Maria Sticco nacque a Corciano (una località nei pressi di Perugia) il 23 novembre 1891; suo padre Antonio era un ufficiale medico del sud Italia, mentre sua madre Gaetana Baldeschi Oddi era una contessa appartenente alla più antica nobiltà perugina. Ma una cospicua parte della vita di Maria Sticco si svolse lontano dal luogo di origine: ella infatti studiò prima a Rimini poi a Bari, dove si era trasferita la sua famiglia. Proprio a Bari nel 1900 nacque la sorella Imelde. In seguito Maria si trasferì a Firenze. Durante il primo conflitto mondiale Maria Sticco si dedicò ad attività di volontariato a favore dei feriti. Nel 1919 la Sticco pubblicò i suoi primi articoli sulla rivista Vita e pensiero, della quale sarà poi direttrice dal 1962 al 1967. Nel 1921 la nostra divenne condirettrice, insieme ad Armida Barelli, di Fiamma viva (un mensile per la gioventù femminile). Nel 1922 Maria Sticco si diplomò in pedagogia. Poi iniziò l’insegnamento universitario: dal 1924 al 1930 la Sticco fu assistente di lingua e letteratura italiana all’Università Cattolica prima con Giulio Salvadori, poi con Carlo Calcaterra; mentre negli anni ’40 Maria Sticco fu docente di letteratura italiana, sempre a Milano e a Castelnuovo Fogliani. Maria Sticco si spense a Milano il 17 marzo 1981, a quasi novant’anni. Per conoscere la personalità della Sticco sono fondamentali queste bellissime parole di Umberto Occhialini: <Chi ha conosciuto Maria Sticco, conserva il ricordo di una di quelle persone nelle quali resta difficile rintracciare le scorie che il peccato originale lascia nelle anime dopo il battesimo>.

Dopo aver fatto alcuni cenni alle sue vicende biografiche, passiamo a trattare, altrettanto rapidamente, le opere di Maria Sticco. Abbiamo detto che ella si dedicò all’insegnamento accademico; fra i suoi scritti di critica letteraria ne indichiamo tre, con i rispettivi anni di pubblicazione: La poesia religiosa del Risorgimento (1940), Lettura del Machiavelli (1942) e Il romanzo italiano contemporaneo (1953). I tre saggi sono stati tutti pubblicati a Milano.
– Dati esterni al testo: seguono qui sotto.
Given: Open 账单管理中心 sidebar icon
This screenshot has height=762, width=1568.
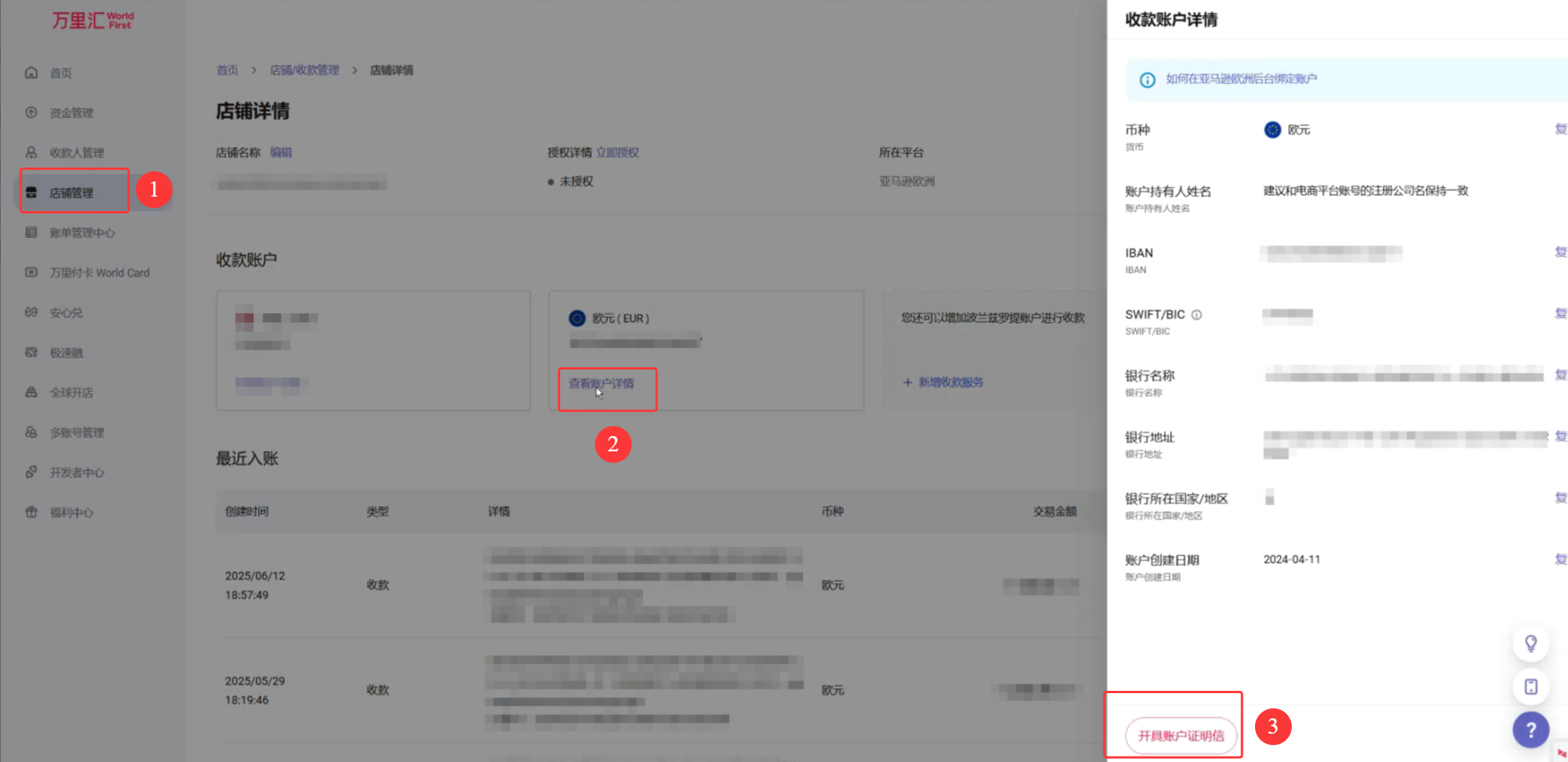Looking at the screenshot, I should (x=31, y=233).
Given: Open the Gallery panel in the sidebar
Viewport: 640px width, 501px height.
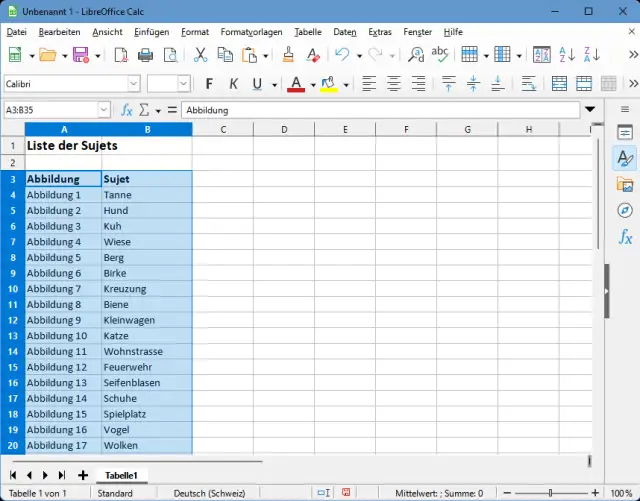Looking at the screenshot, I should (x=625, y=184).
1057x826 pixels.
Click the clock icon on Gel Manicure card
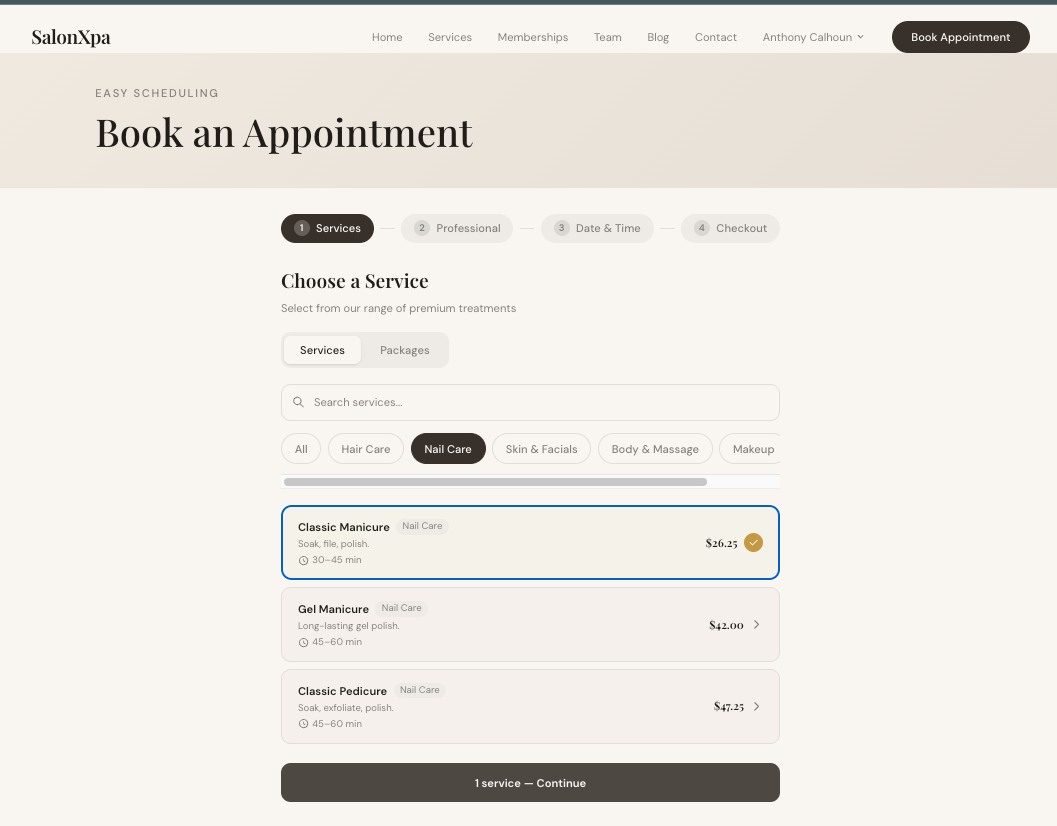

Al grande pubblico la Sticco è però nota per le sue biografie, come ad esempio Una donna fra due secoli (è un ritratto di Armida Barelli; c’è un’edizione del 2021) e Appunti per la biografia di un uomo difficile (ritratto di Padre Agostino Gemelli). Noi ci soffermeremo su San Francesco d’Assisi, biografia pubblicata nel 1926, della quale nel 2014 uscì un’edizione presso la casa editrice Porziuncola; di ispirazione agiografica, questa opera, che è considerata la migliore della Sticco, intreccia l’analisi delle fonti documentarie con l’interpretazione psicologico-spirituale, sottolineando gli aspetti della fisionomia interiore del santo più congeniali all’autrice. San Francesco d’Assisi è un libro di molto piacevole lettura e, a nostro avviso, l’autrice ha fatto molto bene a iniziarlo parlando del contesto nel quale il santo visse: il primo capitolo (intitolato A quei tempi) illustra il contesto storico, mentre il primo paragrafo del secondo capitolo illustra il contesto geografico (il paragrafo si intitola appunto L’Umbria). Questo non significa che il libro sia perfetto! Ad esempio, ci pare che nel primo capitolo lo spazio dato a un poema di Uguccione da Lodi sulla fine del mondo sia un po’ eccessivo: secondo noi la trama si sarebbe potuta raccontare in maniera molto più sintetica! Nonostante questo, ci sentiamo senza dubbio di consigliare la lettura di questo libro, freschissimo nonostante i suoi novantotto anni!